Une autre lettre dit : « L'ordonnance de Mgr
l'évêque d'Alger a fourni à notre curé le sujet d'un sermon fulminant contre le
Spiritisme, mais il en a été pour les frais de son éloquence ; je me
trompe, car il a fait une si forte impression sur plusieurs railleurs, que
ceux-ci, voyant le Spiritisme pris au sérieux par l'autorité ecclésiastique, se
sont dit qu'il devait y avoir là quelque chose de sérieux ; ils se sont
donc mis à l'étudier, et maintenant ils n'en rient plus et sont des nôtres. Du
reste le nombre des Spirites continue à augmenter et plusieurs nouveaux groupes
sont en train de se former. »
Toute notre correspondance est dans le même sens, et
ne nous signale pas une seule défection, mais seulement quelques individus que
leur position dépendante de l'autorité ecclésiastique oblige à ne pas se mettre
en évidence, sans cesser toutefois de s'occuper du Spiritisme dans l'intimité
ou dans le silence du cabinet. On peut imposer les actes extérieurs, mais non
maîtriser la conscience. La communication ci-après prouve que, pas plus chez
les Esprits que chez les hommes, l'élan ne s'est ralenti.
Sétif, 17 septembre 1863.
« Je viens à vous, mes amis, rempli de joie, en
voyant le Spiritisme faire de rapides progrès, prendre chaque jour de nouvelles
forces, au milieu des entraves qu'on lui oppose. Ces forces ne sont pas
seulement celles du nombre, mais encore celles de l'union, de la fraternité, de
la charité. Ayez donc confiance, espoir et courage en marchant dans cette
sainte route du progrès spirite dont nulle puissance humaine ne vous
détournera.
Cependant, attendez-vous à la lutte, et préparez-vous
à la soutenir. Vos ennemis sont là qui vous forgent de lourdes chaînes avec
lesquelles ils espèrent vous tenir et vous dompter. Que feront-ils contre la
volonté de Dieu qui vous protège ? Les fondements de sa loi s'élèveront
malgré tous les empêchements. Les serviteurs du Tout-Puissant sont remplis
d'ardeur et de zèle ; ils ne se laisseront pas abattre ; ils
résisteront à toutes les attaques ; ils marcheront dans la voie quand même
et toujours ; les entraves, les chaînes se briseront comme si elles
étaient de verre.
Je vous le dis, veillez, priez, tendez la main aux
malheureux, dessillez les yeux qui sont fermés ; que vos cœurs et vos bras
soient ouverts à tous sans exception. Spirites, votre tâche est belle !

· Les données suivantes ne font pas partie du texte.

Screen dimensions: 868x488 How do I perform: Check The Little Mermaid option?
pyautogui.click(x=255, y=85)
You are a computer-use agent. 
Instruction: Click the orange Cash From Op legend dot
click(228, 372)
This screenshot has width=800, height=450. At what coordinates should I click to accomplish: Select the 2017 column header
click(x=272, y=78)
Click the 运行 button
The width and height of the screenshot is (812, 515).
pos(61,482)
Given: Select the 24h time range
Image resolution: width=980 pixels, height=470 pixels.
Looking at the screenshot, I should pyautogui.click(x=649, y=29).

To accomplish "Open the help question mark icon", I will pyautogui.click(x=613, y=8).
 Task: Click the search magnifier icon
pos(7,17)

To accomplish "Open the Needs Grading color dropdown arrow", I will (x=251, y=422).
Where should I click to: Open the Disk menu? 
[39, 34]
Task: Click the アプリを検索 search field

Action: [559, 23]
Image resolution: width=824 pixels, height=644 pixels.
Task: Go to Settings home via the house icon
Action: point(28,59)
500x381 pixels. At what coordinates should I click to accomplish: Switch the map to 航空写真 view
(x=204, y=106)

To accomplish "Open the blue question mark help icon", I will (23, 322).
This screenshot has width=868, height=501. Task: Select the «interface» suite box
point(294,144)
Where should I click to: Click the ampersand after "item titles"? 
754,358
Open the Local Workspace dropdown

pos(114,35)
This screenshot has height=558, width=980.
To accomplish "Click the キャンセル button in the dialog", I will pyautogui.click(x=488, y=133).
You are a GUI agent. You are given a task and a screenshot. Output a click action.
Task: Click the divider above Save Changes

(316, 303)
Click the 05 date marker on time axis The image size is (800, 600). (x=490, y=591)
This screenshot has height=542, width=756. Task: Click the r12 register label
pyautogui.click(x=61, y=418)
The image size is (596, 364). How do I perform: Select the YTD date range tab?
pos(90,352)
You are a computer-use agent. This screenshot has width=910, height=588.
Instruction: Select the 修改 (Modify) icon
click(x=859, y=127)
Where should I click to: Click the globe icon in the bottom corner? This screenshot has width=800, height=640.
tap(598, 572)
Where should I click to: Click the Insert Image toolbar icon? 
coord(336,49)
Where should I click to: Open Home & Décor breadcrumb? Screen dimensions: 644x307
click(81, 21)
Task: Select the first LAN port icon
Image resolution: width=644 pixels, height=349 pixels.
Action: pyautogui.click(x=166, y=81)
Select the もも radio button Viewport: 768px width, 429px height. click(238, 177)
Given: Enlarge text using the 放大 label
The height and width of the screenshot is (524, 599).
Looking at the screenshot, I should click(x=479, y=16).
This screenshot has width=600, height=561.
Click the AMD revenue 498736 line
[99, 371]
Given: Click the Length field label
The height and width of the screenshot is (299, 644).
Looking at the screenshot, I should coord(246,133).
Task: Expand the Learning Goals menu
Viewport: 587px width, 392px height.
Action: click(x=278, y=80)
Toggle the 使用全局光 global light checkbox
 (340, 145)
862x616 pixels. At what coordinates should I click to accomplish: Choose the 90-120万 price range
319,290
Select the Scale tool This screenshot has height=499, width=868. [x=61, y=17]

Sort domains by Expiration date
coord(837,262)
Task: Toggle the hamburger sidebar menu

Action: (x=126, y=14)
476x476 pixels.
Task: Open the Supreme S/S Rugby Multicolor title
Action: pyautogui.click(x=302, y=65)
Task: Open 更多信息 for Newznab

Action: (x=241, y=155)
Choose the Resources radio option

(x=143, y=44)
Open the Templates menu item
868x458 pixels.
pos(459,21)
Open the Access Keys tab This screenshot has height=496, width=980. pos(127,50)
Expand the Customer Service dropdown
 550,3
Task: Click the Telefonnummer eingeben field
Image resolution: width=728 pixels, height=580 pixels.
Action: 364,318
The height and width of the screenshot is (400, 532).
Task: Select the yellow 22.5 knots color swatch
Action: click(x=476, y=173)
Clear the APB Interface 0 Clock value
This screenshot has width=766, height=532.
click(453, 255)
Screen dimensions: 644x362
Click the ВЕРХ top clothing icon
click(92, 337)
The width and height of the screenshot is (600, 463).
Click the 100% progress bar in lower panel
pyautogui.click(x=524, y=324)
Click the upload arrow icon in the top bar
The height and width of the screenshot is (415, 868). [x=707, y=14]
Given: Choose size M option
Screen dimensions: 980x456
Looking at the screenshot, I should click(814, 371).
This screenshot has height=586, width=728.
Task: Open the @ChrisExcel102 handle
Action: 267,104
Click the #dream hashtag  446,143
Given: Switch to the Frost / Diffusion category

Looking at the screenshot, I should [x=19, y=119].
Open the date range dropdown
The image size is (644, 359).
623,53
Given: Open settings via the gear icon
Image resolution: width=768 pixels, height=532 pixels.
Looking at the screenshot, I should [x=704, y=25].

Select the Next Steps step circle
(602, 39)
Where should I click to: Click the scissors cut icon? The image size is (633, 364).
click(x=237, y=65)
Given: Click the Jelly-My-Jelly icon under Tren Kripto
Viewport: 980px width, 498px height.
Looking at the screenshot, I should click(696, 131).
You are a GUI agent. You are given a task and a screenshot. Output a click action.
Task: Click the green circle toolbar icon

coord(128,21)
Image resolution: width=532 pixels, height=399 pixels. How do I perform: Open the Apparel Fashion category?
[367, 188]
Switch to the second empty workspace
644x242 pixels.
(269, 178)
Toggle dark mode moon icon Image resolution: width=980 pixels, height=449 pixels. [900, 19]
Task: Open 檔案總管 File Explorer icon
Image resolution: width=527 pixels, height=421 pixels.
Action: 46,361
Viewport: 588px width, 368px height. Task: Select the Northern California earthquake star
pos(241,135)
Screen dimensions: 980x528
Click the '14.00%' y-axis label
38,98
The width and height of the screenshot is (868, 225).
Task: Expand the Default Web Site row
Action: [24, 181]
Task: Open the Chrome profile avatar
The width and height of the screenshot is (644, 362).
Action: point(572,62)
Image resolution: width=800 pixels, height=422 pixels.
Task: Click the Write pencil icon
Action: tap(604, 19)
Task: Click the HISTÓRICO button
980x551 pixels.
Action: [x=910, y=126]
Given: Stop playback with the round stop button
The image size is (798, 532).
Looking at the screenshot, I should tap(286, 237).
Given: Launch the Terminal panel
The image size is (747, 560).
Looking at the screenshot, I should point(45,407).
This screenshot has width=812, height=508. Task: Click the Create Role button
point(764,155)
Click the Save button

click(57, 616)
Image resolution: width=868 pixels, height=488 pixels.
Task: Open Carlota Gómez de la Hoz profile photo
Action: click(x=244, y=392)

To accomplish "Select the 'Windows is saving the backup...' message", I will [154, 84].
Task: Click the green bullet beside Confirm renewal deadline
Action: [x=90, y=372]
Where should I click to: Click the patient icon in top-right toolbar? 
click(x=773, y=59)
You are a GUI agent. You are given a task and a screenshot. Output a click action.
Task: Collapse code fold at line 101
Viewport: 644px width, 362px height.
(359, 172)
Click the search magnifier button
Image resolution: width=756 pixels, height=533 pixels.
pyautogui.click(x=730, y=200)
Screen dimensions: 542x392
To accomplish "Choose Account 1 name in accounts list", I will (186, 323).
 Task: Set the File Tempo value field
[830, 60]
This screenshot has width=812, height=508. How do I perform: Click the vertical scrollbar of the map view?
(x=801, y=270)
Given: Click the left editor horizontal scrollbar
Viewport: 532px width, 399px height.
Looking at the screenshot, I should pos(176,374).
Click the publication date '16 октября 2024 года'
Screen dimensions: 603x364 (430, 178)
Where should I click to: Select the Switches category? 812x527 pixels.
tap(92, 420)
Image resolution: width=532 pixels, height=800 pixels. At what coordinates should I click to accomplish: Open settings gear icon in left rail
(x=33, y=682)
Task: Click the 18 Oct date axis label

qu'y a-t-il de plus beau, de plus consolant, que ce pacte d'union entre les
vivants et les morts ? Quels immenses services nous pourrons nous rendre
mutuellement ! Par vos prières à Dieu, partant du fond du cœur, vous
pouvez beaucoup pour le soulagement des âmes qui souffrent, et combien le
bienfait est doux au cœur de celui qui le pratique ! Quelle touchante
harmonie que celle des bénédictions que vous aurez méritées ! Encore une
fois, priez en élevant votre âme au ciel, et soyez persuadés que chacune de vos
prières sera écoutée et apaisera une douleur.
Comprenez bien que plus vous amènerez d'hommes à vous
imiter, plus l'ensemble de vos prières aura de puissance. Prenez les hommes par
la main, et conduisez-les dans la vraie route où ils grossiront votre phalange.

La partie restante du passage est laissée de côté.